И поэтому я всё больше склоняюсь к мысли, что «Джоконда» – это исповедь в красках.
Бруно Нардини пишет о «Джоконде», что она – «нарочито загадочный ответ будущему поколению». Но любой, даже загадочный, ответ подразумевает вопрос. О чем станет вопрошать ее «будущее поколение»? И не может ли быть, что, наоборот, она сама задает вопросы будущему поколению о смысле жизни и смысле культуры и, может быть, услышит ответ, решающий судьбу человечества и цивилизации?
Когда я был во Флоренции, мне показали дом, в котором, если верить Вазари, шуты и музыканты развлекали Джоконду, когда ее рисовал Леонардо. Этот дом вызывает особое чувство. Кажется, переступишь через порог – и увидишь их; и если даже Леонардо изобразил на бессмертном портрете не Джоконду, все равно хорошо, что нам дано испытать высокое чувство почти непосредственного общения с художником и женщиной, в которой он увидел собственную душу. Есть иллюзии, которых не нужно лишать человека. С течением веков вдруг человечество узнает, что иллюзия имела под собой основательную почву. Была Троя, о которой писал Гомер, – он ее не выдумал; была Беатриче, которая ожидала Данте в раю, – он ее не выдумал; была Лаура, которой Петрарка всю жизнь посвящал сонеты, воспевающие бессмертную любовь, – он ее не выдумал; и была Джоконда, в которой Леонардо узнал нечто бесконечно для себя дорогое, без чего человеческое существование лишается смысла.
Он ее не выдумал.
Из телеромана Бруно Нардини я первый раз узнал, что в одной из записных книжек Леонардо существует запись странная, похожая на стихи, начертанная незнакомым почерком; позже она была залита огромным чернильным пятном – может быть, Леонардо хотел ее скрыть.
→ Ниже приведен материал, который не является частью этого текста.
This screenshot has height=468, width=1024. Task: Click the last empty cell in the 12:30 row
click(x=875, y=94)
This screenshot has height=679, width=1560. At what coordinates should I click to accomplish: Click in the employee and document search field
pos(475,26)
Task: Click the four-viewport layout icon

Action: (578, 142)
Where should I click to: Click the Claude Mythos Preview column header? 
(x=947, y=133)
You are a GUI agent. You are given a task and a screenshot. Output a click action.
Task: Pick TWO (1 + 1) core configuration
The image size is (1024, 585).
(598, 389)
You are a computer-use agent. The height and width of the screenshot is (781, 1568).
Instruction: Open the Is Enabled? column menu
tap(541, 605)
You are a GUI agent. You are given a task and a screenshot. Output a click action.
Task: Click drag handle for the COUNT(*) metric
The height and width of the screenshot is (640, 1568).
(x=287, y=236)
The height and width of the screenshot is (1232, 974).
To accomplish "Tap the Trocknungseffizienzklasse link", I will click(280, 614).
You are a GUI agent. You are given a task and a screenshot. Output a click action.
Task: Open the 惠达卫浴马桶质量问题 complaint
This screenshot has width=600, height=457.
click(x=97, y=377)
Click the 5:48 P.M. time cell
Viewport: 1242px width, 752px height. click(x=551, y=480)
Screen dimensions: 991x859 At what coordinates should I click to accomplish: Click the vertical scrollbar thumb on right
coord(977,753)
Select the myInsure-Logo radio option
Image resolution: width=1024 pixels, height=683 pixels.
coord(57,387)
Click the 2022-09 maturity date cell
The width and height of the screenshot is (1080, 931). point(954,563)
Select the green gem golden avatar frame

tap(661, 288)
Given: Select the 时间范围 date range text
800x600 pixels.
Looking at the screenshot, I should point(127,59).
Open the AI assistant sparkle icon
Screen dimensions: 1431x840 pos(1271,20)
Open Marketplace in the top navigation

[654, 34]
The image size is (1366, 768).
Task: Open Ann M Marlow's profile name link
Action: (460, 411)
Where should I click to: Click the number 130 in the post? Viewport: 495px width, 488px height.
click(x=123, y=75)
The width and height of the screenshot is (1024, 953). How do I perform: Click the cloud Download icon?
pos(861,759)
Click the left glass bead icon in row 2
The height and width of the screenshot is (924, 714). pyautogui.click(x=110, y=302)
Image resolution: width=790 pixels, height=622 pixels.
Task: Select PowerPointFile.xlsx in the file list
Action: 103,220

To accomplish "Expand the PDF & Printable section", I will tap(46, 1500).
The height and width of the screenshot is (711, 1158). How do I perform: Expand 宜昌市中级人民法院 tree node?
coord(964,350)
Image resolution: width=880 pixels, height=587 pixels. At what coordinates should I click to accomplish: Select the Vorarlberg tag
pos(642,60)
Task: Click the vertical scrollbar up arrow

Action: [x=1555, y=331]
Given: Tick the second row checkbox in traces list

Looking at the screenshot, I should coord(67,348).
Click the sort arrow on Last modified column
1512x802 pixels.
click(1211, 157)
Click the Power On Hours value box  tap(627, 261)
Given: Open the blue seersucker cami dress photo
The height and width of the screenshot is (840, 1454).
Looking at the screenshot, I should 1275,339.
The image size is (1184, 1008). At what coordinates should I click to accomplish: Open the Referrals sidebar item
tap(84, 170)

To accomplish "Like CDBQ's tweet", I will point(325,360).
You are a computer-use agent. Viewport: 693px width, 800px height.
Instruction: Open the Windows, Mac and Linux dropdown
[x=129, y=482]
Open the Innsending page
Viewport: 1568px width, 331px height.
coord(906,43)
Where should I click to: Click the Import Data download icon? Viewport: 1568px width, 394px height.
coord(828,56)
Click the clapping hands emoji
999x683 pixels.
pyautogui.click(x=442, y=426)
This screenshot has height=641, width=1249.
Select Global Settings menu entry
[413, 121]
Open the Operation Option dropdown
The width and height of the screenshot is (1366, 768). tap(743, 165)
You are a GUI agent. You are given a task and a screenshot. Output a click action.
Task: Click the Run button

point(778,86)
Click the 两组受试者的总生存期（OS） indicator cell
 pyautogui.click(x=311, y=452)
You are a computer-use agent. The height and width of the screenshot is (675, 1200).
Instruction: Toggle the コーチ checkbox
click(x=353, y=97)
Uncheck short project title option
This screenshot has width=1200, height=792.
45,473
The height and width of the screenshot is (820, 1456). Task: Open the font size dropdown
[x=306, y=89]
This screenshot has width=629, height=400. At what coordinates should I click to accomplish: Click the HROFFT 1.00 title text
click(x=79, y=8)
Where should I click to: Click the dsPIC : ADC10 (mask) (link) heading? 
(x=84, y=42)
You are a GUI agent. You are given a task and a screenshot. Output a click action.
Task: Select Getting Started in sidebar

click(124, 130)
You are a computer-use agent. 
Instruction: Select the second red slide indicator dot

Нардини высказывает догадку, что это строки, написанные… Моной Лизой: «О Леонардо, почему вы так много трудитесь?»
Мне тоже хочется думать, что это написала Мона Лиза.
Вслед за строкой, будто бы написанной Моной Лизой, идет размышление самого Леонардо о красоте: «О время, истребитель вещей, и старость завистливая, ты разрушаешь все вещи и все вещи пожираешь твердыми зубами годов… Елена, когда смотрелась в зеркало, видя досадные морщины своего лица, сделанные старостью, жалуется и думает наедине, зачем два раза была похищена».
Имеет ли отношение эта запись к «Джоконде»? Леонардо с его любовью к секретности, к шифрам мог изменить имя. Может быть, лицо Джоконды действительно было уже изборождено морщинами: ей было, когда ее писал Леонардо (если это жена купца Джокондо), лет двадцать восемь. А в те времена, мы помним по Шекспиру, юность женщины начиналась с четырнадцати.
Но почему Елена была похищена дважды?
Леонардо все-таки имел в виду, по-видимому, Елену – героиню античных мифов. Как известно, первый раз ее похитил Парис. Ну а второй? Второй раз – «истребитель вещей». Но осознала она второе похищение, лишь увидев себя в зеркале.
Для Леонардо
Но может быть, он писал о себе? Леонардо редко-редко говорит о себе открыто, в первом лице. Всё, что относится к жизни его души, к интимному миру человеческой личности, настолько утаено этим, может быть, самым скрытным из великих людей, самым замкнутым и неоткровенным (несмотря на общительность, жизнелюбие, склонность к розыгрышам и к шуткам, которые тоже, может быть, лишь форма самообороны от любопытствующего мира), настолько всё личное погружено в нем на дно непроницаемой души, что мы можем лишь строить более или менее печальные или романтические версии.
Не будем строить беспочвенных догадок.
Личность Леонардо вообще в картинах – не в одной лишь «Джоконде» – отразилась потаеннее, «зазеркальнее», чем личность его современников в их работах. В то же время Леонардо никогда не ставил перед собой «потусторонних», метафизических, чисто философских задач и был бы, наверное, удивлен, если бы узнал, что века и века будут решать загадку улыбки Джоконды.